Hal ini dipertajam oleh Kayam (1981: 88) dengan meyatakan bahwa sastra populer merupakan perekam kehidupan yang tidak banyak membincangkan kembali dalam serba kemungkinan. Penulis sastra populer memilih rekaman tentang kehidupan, menyajikan kembali, dengan perhitungan pembacanya akan banyak mengenal kembali pengalaman-pengalamannya hingga terhibur. Adapun sastra yang ‘sastra’ atau sastra ‘serius’ (untuk menyebut sastra luhur) tidak sekedar merekam kembali, tetapi membincangkan kembali melalui manipulasi dan rasa sastra. 

Sastra serius memberikan banyak kemungkinan makna penceritaan. Sastra populer lebih pada pemenuhan kebutuhan hiburan. Oleh karenanya, penulis sastra serius cenderung tidak banyak memproduksi (menciptakan) buku. Dengan demikian, karya sastra serius seringkali mampu melampaui ruang dan waktu karena yang ditonjolkan merupakan sikap terhadap realitas. Rampan (2009) menyatakan bahwa karya sastra lahir dari kesatuan utuh antara getaran jiwa penulisnya dan alam semesta, lingkungan dan objeknya. Penulis novel dan cerpen tidak mau berkompromi dengan selera pasar/massa. Tidak masalah apabila yang ditulis itu tidak disukai atau tidak dipahami pembaca. Yang penting penulis telah mencurahkan ide dan tanggapan terhadap hidup dan kehidupan dengan tetap mempertimbangkan kualitas karya yang indah, kreatif, dan orisinil.

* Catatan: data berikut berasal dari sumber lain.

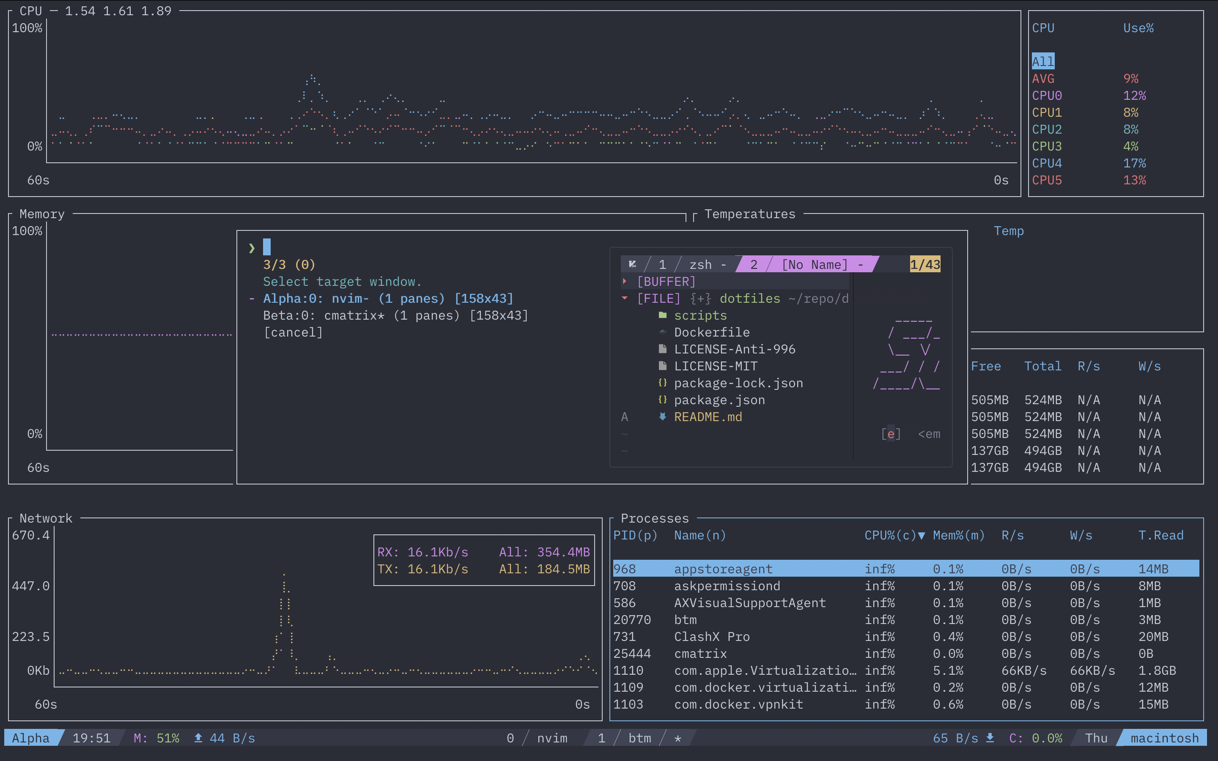This screenshot has height=761, width=1218.
Task: Click the download arrow icon in status bar
Action: pyautogui.click(x=990, y=738)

Kondisi ini berbeda dengan sastra populer yang cenderung terkenal atau digemari pada waktu tertentu atau bersifat sesaat. Fiksi populer tidak terlalu terkait dengan wacana kreativitas dan orisinalitas, dan lebih berkaitan dengan produksi dan kerja keras. Paradigma utama untuk mengidentifikasi fiksi populer bukanlah kreativitas, tetapi industri (Gelder, 2004: 15). Penulis sastra populer dapat memiliki produktivitas penciptaan karya yang begitu tinggi. Namun, penciptaan tersebut lebih menekankan pada reproduksi, di mana kebaruan karya hanya dimunculkan melalui sedikit variasi, misalnya pada latar, bukan pada gagasan cerita.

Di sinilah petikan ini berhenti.